┌─ Raw data
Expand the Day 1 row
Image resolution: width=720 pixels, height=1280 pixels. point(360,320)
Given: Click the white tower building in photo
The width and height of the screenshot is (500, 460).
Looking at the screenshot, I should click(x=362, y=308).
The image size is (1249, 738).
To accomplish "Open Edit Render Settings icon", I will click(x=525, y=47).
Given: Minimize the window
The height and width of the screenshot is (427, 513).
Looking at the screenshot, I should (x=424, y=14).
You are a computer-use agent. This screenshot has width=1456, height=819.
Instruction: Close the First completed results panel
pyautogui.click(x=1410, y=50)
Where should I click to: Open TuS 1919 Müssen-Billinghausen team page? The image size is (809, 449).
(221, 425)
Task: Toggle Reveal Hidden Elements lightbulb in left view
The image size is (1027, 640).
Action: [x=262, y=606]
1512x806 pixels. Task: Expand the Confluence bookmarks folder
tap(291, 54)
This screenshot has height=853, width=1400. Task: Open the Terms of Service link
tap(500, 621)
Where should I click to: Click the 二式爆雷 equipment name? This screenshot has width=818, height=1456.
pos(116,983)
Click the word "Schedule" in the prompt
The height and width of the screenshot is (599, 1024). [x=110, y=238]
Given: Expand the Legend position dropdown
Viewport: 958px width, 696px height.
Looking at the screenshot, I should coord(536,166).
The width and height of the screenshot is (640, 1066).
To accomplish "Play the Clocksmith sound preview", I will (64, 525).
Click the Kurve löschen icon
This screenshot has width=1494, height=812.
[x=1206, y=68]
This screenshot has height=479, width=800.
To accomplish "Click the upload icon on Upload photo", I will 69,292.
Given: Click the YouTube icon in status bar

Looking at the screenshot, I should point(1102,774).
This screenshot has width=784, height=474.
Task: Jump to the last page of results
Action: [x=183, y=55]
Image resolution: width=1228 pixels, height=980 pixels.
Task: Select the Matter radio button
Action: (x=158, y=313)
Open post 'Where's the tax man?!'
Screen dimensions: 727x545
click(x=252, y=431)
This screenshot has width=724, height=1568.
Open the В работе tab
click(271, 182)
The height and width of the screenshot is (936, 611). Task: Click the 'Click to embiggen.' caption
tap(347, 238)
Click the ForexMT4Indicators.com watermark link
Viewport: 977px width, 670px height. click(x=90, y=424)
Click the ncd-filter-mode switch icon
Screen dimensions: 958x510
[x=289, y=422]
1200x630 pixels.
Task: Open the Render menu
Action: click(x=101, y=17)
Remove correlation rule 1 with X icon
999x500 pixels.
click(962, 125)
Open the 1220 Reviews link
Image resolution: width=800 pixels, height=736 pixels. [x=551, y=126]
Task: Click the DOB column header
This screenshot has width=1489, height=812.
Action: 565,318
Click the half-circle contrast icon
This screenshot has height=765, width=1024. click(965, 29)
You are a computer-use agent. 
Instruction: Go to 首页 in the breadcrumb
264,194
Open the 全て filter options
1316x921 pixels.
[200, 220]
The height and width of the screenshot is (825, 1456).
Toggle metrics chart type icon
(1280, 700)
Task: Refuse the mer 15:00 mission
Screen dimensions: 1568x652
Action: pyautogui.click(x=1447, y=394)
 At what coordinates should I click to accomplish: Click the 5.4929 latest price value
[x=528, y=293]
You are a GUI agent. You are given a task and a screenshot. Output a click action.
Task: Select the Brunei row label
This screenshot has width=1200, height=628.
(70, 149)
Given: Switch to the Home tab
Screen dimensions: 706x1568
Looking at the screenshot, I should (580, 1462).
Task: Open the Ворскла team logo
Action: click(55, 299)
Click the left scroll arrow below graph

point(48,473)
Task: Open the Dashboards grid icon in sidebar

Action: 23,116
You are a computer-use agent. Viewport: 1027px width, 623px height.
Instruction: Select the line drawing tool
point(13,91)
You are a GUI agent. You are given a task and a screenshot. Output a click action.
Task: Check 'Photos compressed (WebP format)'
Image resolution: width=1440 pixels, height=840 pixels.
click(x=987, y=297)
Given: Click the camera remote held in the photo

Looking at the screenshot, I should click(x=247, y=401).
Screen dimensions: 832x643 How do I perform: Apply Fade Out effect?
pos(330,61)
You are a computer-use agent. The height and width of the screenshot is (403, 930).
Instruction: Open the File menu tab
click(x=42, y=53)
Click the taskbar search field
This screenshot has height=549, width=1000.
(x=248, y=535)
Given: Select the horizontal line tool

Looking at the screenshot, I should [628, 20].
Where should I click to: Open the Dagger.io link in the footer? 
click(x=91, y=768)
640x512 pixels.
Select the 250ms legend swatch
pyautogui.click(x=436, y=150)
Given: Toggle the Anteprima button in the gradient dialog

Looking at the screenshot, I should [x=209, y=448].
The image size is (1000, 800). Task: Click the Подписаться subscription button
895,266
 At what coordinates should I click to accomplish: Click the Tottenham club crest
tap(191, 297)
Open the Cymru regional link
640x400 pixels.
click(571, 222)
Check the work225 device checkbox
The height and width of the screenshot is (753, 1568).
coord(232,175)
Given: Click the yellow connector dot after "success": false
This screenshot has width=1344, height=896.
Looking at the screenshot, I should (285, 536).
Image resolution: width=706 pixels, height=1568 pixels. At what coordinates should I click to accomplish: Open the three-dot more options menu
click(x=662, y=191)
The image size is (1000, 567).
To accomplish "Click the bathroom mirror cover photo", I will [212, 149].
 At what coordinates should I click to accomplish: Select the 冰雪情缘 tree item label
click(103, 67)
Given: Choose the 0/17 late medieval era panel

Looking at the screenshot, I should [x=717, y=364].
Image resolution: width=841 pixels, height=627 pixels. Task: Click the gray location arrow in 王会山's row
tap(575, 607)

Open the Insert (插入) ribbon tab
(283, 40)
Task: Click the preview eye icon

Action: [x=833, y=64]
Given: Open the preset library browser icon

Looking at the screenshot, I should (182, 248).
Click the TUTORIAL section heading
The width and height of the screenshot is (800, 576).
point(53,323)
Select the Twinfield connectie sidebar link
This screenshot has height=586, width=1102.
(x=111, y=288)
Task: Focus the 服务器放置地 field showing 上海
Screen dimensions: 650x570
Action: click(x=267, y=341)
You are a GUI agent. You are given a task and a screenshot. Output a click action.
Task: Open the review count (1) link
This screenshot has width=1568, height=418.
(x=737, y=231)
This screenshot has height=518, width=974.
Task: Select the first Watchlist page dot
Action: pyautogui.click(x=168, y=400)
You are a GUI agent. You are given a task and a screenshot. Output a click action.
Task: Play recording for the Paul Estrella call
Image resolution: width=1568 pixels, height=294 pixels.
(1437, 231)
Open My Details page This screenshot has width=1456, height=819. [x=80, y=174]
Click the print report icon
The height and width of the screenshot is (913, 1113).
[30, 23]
└─
### Description of the task
Among the entries, find every line holding "filter" and return it.

### Exercise solution
Click the ncd-filter-mode switch icon
Open the 全て filter options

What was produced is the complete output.